╭──

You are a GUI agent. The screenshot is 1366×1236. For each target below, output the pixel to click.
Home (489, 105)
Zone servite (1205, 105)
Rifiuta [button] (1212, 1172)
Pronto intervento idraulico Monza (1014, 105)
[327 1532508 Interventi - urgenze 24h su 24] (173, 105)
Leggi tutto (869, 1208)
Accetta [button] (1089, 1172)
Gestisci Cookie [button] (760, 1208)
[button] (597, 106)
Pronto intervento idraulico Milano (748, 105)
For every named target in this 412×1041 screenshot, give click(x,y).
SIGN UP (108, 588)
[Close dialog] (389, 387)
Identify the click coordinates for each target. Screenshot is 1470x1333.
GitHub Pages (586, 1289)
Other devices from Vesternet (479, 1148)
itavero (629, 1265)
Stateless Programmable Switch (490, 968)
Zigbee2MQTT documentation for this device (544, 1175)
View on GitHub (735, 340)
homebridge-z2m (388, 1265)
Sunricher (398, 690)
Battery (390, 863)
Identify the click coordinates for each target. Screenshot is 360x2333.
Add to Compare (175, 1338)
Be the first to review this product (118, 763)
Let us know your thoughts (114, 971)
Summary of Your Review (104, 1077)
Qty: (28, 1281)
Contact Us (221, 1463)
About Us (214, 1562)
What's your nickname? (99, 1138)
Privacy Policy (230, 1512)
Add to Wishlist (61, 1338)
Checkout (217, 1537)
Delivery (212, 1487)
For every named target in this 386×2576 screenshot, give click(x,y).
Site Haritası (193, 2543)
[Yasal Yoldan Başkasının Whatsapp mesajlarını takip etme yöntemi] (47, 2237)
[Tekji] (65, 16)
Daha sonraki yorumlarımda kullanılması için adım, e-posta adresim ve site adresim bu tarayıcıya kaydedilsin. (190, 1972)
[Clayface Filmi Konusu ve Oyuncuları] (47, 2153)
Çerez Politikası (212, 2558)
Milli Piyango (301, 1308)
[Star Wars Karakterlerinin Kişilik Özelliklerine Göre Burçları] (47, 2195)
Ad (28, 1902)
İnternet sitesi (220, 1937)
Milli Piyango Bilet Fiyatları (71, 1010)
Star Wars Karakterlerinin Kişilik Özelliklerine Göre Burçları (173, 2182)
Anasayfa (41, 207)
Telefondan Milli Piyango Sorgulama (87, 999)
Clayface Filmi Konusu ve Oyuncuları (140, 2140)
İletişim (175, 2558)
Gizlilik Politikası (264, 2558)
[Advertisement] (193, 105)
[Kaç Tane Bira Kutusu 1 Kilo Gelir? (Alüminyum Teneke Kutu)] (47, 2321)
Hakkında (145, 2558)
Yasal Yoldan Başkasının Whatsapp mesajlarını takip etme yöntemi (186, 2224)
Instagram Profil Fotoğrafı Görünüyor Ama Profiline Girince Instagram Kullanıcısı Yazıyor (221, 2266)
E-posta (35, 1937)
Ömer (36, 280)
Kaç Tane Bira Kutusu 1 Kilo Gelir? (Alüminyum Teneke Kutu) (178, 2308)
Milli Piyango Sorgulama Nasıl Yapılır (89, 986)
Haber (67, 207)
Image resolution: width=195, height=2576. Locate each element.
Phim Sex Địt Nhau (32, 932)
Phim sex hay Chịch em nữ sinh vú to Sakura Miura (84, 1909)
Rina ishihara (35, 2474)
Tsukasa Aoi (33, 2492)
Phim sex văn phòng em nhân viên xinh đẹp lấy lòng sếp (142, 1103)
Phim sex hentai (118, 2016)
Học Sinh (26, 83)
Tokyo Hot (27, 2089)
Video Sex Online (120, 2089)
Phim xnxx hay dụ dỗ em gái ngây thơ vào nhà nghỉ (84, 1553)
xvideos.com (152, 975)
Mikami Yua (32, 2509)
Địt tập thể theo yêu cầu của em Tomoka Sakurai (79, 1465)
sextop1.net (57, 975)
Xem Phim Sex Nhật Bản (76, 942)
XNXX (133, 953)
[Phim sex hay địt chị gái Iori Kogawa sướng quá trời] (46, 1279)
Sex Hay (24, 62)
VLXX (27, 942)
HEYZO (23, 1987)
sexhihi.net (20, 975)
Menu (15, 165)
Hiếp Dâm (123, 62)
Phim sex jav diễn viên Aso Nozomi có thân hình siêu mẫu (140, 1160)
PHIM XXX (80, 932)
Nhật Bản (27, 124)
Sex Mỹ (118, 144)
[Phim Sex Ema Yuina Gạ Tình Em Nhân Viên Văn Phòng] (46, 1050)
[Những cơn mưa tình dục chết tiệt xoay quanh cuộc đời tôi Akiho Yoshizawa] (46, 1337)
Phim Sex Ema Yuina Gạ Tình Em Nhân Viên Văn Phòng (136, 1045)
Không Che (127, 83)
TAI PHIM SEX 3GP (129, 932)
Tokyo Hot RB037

╰──

All that is needed is the line containing "VLXX (27, 942)" and each line after it to the end of the data above, set down exactly.

* _Output below_
VLXX (27, 942)
HEYZO (23, 1987)
sexhihi.net (20, 975)
Menu (15, 165)
Hiếp Dâm (123, 62)
Phim sex jav diễn viên Aso Nozomi có thân hình siêu mẫu (140, 1160)
PHIM XXX (80, 932)
Nhật Bản (27, 124)
Sex Mỹ (118, 144)
[Phim Sex Ema Yuina Gạ Tình Em Nhân Viên Văn Phòng] (46, 1050)
[Những cơn mưa tình dục chết tiệt xoay quanh cuộc đời tôi Akiho Yoshizawa] (46, 1337)
Phim Sex Ema Yuina Gạ Tình Em Nhân Viên Văn Phòng (136, 1045)
Không Che (127, 83)
TAI PHIM SEX 3GP (129, 932)
Tokyo Hot RB037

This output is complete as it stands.